Debris flow behavior: Impacts of compositional variability and channel geometry at Mt. Ruapehu, New Zealand

Brian Kastl
University of Hawaii, SOEST/Geology and Geophysics
Author Profile

Shortcut URL: https://serc.carleton.edu/43490

Location

Continent:
Country: New Zealand
State/Province:North Island
City/Town:
UTM coordinates and datum: none

Setting

Climate Setting: Semi-Arid
Tectonic setting: Continental Collision Margin
Type: Process











Description

Debris flows are violent geomorphological hazards that threaten lives and infrastructure near mountains around the globe. Areas surrounding volcanoes are particularly susceptible to these torrents of boulders, sediment, and water due to the instability of volcanic summits. The competence of steep, rocky terrain is often weakened by the flow of acidic water, heated at depth by magma. Such hydrothermal alteration turns solid rock into fragile clays. Entire flanks may collapse, rapidly evolving into mobile debris flows as they travel downslope. At New Zealand's largest volcano, Mt. Ruapehu, such a failure occurred 4.6 thousand years ago and its fluid-like behavior is recorded by deposits called the Mangaio Formation that cover an area of 37 km2 (Figure 1). So how can we predict debris flow inundation of future flank collapses to gauge their threat?

Clay content
For a given collapse volume, many factors will impact the coverage area. High clay content from sites of intense hydrothermal alteration improves cohesion. Particles within debris flows stick together, such that less material is deposited in channels near the source and more material is deposited further downstream where the flow can spread laterally. Inundation area to collapse volume (A/V) ratios are consequently higher for debris flows sourced from more heavily altered flanks (Figure 2). In fact, measurements from volcanic flank collapses around the world suggest that hydrothermally-altered sources generate flank collapses with A/V ratios many times higher than those from unaltered sources (Figure 3). The ratios may also scale with clay content, considering the Ruapehu flank had an anomalously high clay content of 12% and an anomalously high A/V ratio of 530:1.

Water content
Water content plays a key role in enhancing flow mobility as well. Water, both derived from the source and entrained during travel, decreases proximal depositional volumes. It concomitantly increased distal depositional volumes and inundation areas. Figure 4 is an aerial photograph that shows the Mangaio formation deposits as well as more recent 2007 water-rich debris flow deposits. The 2007 debris flow was sourced from a crater lake breakout and maintained a water content of 47-52%. The 2007 debris flow had a volume only 2% of the Mangaio debris flow, but it had a greater water content, allowing it to inundate comparable areas in the channel and on the alluvial fan.
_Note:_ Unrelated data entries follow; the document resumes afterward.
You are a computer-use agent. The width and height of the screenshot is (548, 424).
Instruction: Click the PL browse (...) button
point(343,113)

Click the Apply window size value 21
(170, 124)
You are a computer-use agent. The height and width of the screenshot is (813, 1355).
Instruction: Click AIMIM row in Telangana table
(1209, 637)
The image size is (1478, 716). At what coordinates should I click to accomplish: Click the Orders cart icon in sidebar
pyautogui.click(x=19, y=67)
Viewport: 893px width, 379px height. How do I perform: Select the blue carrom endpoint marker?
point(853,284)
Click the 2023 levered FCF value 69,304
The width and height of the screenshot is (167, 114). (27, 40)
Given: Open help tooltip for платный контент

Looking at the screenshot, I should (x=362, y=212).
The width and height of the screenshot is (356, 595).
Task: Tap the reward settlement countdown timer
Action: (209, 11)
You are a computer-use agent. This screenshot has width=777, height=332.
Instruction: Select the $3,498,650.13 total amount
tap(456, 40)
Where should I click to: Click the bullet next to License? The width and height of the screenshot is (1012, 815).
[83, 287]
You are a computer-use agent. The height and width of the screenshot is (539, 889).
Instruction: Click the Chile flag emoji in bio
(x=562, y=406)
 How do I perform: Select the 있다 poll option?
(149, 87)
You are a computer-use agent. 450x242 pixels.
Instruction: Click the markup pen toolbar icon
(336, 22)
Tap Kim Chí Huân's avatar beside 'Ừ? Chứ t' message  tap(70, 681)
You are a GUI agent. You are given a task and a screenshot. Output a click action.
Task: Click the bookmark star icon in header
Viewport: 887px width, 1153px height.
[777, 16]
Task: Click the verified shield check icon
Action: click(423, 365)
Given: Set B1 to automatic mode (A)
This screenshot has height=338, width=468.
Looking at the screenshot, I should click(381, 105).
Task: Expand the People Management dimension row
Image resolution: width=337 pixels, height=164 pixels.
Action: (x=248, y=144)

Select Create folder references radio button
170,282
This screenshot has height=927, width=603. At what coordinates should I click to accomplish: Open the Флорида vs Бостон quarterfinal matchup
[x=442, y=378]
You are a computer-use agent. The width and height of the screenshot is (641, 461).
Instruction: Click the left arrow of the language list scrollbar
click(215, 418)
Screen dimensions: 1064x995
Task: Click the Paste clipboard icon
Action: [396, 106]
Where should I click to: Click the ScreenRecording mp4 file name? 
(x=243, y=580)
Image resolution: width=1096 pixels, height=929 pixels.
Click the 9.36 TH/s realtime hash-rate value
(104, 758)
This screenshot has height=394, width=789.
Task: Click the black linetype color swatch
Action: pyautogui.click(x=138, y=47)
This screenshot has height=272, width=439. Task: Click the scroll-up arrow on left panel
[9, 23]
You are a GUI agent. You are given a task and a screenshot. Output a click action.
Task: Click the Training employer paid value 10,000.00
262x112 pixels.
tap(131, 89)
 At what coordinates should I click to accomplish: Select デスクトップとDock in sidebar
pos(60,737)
Mangaio water content was high enough for full alluvial fan inundation, yet low enough to maintain a sufficient thickness to cover all topographic expression in the alluvial fan.

Slope
Channel gradient heavily controls the kinetic energy of debris flows, allowing those on steeper slopes to travel greater distances. They will be more erosive where this energy is high, and more depositional where energy is low. Preservation potential is consequently low for debris flows in steep terrain. However, the Mangaio debris flow overflowed the erosional channel due to its momentum and high mobility in the steep upper slopes of Mt. Ruapehu. Like race cars elevating along a cambered turn, the Mangaio debris flow "super-elevated" along a bend in the channel, such that an instantaneous velocity could be calculated. It was traveling at least 16 m/s (the speed of a hyena in a full sprint) 5 km from source.

Channel geometry
Finally, channel geometry also influences depositional behavior. In combination with gradient, downstream changes in valley width and depth affect flow energy. Over a distance of less than 2 km the Mangaio debris flow drastically changed its emplacement behavior from topography-mantling to infilling. This dissipation of energy occurred in association with a 2.5° reduction in the slope and a 22% valley width expansion. (Figure 5).

Clay and water content, gradient, and channel geometry all impact the depositional behavior of volcanic and non-volcanic debris flows. Other studies quantify their relative controls and integrate this data into simulation-based predictive flow modeling. With these studies, more accurate inundation areas of debris flows can be predicted and hazard assessments can be made.